Por Juracy Andrade
Muitas das posições dos
protestantes tradicionais são libertárias, embora posteriormente alguns tenham
recaído em práticas do Império Romano Papal que condenavam. O embate político
entre líderes reformadores e católicos levou às chamadas guerras de religião
que tanto ensanguentaram a Europa. Martinho Lutero lutou bravamente contra as
pretensões da Cúria Romana de, com promessas simoníacas de salvação eterna,
arrancar dinheiro dos alemães. Thomas Müntzer
foi um “teólogo da revolução”, segundo Ernst Bloch. Quem sabe, a
Teologia da Libertação receba alguma inspiração dos reformadores, mais do que
do marxismo como pretendiam papas como Wojtyla e Ratzinger. E Calvino pregava
que os governantes de um povo livre devem envidar todo esforço a fim de que a
liberdade do povo pelo qual são responsáveis não desvaneça de modo algum em
suas mãos: “Mais do que isso, quando dela descuidarem ou a enfraquecerem, devem
ser considerados traidores da pátria”. Lembremos que no governo holandês de
Pernambuco (calvinista), a Inquisição portuguesa foi banida e conviveram em
paz, infelizmente por pouco tempo, protestantes judeus e católicos.

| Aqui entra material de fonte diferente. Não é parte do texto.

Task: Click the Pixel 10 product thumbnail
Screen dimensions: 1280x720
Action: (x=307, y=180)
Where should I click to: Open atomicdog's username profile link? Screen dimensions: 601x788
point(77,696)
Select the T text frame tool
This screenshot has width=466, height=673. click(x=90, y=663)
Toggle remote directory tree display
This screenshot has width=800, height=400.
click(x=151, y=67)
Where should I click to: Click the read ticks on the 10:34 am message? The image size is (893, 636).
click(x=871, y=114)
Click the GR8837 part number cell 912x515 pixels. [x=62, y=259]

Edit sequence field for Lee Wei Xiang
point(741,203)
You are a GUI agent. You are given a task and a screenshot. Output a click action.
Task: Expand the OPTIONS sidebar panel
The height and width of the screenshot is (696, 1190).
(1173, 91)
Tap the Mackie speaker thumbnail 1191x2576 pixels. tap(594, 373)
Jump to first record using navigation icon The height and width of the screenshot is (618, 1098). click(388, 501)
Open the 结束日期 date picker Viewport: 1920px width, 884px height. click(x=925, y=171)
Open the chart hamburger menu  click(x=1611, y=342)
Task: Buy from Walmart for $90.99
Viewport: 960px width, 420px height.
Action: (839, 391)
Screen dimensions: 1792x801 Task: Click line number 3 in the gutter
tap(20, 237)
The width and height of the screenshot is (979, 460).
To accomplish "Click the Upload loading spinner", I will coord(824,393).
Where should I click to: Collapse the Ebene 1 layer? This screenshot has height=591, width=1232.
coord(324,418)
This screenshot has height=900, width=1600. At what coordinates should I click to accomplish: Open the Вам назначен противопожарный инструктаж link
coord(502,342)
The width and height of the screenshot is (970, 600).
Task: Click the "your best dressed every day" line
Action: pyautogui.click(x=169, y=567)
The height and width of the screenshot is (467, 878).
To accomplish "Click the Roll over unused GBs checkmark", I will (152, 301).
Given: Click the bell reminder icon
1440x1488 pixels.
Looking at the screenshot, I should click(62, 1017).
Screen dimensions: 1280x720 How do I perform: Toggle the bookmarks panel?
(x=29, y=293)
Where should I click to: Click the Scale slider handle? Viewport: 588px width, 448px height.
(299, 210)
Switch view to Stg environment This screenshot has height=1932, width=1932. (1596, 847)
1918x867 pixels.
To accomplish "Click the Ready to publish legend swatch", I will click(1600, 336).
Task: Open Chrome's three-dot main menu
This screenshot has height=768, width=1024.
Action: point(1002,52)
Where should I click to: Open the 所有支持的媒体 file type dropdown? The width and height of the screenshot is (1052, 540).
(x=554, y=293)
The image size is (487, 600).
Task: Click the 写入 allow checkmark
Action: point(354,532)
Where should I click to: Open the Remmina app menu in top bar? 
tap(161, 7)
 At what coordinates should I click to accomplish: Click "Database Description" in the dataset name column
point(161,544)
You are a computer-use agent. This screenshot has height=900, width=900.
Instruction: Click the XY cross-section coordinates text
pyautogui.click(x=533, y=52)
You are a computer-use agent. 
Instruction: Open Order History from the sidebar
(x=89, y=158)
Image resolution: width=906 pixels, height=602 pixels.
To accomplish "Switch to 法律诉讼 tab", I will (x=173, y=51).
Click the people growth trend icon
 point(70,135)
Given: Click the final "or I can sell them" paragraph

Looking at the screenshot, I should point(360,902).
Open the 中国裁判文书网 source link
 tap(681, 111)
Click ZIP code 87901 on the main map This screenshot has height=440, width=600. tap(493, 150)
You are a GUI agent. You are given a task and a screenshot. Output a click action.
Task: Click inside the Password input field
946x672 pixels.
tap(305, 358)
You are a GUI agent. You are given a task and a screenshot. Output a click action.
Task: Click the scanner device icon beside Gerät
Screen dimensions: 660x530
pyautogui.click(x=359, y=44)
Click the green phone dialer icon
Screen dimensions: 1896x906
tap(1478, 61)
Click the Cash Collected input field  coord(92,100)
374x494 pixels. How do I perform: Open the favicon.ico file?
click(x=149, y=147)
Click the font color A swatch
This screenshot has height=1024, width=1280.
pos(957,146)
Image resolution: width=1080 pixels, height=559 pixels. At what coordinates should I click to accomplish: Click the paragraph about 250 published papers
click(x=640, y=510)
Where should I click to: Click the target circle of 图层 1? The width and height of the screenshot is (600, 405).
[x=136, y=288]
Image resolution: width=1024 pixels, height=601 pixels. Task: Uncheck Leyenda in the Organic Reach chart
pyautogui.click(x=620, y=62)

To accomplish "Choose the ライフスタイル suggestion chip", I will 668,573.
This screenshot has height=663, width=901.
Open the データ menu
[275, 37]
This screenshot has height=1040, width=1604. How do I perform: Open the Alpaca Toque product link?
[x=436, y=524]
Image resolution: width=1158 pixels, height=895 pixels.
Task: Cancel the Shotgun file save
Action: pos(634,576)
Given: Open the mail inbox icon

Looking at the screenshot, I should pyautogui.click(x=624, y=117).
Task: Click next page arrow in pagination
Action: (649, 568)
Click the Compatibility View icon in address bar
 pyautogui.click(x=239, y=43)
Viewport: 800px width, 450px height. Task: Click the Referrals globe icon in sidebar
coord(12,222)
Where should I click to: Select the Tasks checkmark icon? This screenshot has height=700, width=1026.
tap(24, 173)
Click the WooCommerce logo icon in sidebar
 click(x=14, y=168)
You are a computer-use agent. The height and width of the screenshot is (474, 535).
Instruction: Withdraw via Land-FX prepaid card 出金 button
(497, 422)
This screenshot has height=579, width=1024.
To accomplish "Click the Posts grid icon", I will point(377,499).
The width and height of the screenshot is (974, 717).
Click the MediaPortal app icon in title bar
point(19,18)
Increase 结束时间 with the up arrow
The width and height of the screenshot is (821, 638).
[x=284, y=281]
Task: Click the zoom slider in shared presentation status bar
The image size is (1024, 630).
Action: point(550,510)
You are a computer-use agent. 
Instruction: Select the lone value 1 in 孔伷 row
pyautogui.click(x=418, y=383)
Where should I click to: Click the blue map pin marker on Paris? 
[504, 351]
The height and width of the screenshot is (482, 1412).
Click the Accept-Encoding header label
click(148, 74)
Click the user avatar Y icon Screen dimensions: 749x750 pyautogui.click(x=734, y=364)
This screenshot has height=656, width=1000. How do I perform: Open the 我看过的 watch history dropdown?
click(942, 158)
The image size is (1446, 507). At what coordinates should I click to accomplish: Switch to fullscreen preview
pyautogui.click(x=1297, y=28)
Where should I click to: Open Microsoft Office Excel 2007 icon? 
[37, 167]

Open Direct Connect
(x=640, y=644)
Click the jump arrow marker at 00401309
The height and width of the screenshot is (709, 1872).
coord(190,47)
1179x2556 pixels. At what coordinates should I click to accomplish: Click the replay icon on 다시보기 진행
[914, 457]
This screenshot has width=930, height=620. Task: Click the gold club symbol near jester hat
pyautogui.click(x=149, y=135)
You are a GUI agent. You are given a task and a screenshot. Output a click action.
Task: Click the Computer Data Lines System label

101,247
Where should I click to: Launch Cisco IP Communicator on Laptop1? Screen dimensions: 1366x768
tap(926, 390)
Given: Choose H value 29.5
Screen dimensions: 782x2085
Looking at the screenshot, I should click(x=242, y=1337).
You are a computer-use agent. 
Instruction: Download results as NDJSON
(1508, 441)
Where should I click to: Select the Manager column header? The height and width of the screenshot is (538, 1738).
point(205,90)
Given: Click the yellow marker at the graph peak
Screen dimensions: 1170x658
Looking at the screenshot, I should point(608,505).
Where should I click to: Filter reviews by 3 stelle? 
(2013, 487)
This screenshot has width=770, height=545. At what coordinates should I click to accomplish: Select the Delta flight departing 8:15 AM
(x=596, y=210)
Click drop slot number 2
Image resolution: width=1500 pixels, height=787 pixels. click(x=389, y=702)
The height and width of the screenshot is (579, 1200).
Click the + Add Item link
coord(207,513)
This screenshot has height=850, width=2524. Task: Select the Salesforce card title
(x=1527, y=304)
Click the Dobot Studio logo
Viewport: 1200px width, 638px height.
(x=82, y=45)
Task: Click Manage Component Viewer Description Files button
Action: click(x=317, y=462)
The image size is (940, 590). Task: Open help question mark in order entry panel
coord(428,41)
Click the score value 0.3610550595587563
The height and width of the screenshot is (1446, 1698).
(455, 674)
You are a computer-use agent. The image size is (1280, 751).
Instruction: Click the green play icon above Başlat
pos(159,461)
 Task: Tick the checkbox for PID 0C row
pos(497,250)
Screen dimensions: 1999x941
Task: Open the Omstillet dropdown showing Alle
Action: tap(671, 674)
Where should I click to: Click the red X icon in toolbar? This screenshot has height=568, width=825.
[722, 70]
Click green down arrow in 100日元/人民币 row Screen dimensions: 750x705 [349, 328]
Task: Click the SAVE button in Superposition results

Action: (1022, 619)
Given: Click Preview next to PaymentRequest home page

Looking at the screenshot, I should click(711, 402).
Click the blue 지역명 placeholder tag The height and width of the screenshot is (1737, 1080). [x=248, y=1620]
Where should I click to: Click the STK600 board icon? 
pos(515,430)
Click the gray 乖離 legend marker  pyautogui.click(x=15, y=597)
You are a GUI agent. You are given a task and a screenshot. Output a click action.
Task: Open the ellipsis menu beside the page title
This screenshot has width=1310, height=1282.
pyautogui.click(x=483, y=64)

Considera-se que os huguenotes (nome dado aos protestantes franceses) também
teriam influenciado a tradição revolucionária daquele país.
Escrevo sobre isso para
mostrar como grande parte dos protestantes brasileiros engajados na política
perderam essa perspectiva. Não querem mais ser conhecidos pela tradicional
designação de protestantes (aqueles que protestaram contra abusos do papado e
da Cúria Romana), mas como evangélicos. Um pretenso e enganoso monopólio da
prática do Evangelho. Temos o caso exacerbado do presidente da Câmara dos
Deputados, Eduardo Cunha, comprovadamente acusado de vários crimes, mas que
continua se proclamando evangélico, embora aja contra tudo o que Jesus Cristo
pregou.
Essa politização desabrida
da religião em um Estado nominalmente laico não faz sentido. Ou não faria em um
país minimamente sério.
O filósofo italiano Giorgio Agamben fala da dependência
entre as estruturas institucionais dos Estados laicos e as construções
teológicas. Ocorre que, a partir das primeiras décadas do século passado, denominações mais recentes do protestantismo do sul dos Estados Unidos decidiram que o nosso
país não era cristão como eles gostariam e decidiram vir evangelizá-lo. No Deep
South dos EUA está ancorado o Bible Belt (pretenso cinturão bíblico) que dá
suporte religioso à ala mais reacionária do Partido Republicano, conhecida como
Tea Party (alusão a episódio da história da independência estadunidense). A
invasão bíblica dos chamados pentecostais ao Brasil foi aproveitada pelo Departamento
de Estado para contrabalançar os avanços da Igreja Romana por aqui. Daí que,
para Vladimiu Safatle, professor da USP, o nosso país está atualmente diante de
uma recrudescência da força política das igrejas evangélicas, sobretudo as que
se denominam neopentecostais, associadas a uma pauta conservadora radical em
matéria de costumes e política.
Ao fazer estas
observações, faço questão de frisar que me apresento como cristão. Sou de
formação católica, mas acho que o nome “católico” está carregado de conotações
negativas. E, como só existe um Jesus Cristo, todo autêntico cristão faz parte
dessa imensa Ekklesía espalhada pelos apóstolos por todo o mundo. E finalizo
recordando Martin Luther King Jr. Apesar de sulista, ele não lutou só contra a
discriminação dos negros, mas também contra a desigualdade econômica em seu
país e contra a escandalosa Guerra do Vietnã. Ele defendia a reforma agrária
feita do Vietnã do Norte.
“Deveria haver uma melhor distribuição de recursos e
talvez a América devesse ir em direção ao socialismo democrático.” Convém
ousar. Hoje os EUA têm um presidente negro e um candidato democrata que
professa o socialismo. Está na hora de os nossos protestantes neopentecostais,
tão empenhados em fazer da religião uma escora política e eleitoral, meditarem
sobre essa outra tradição dos reformadores.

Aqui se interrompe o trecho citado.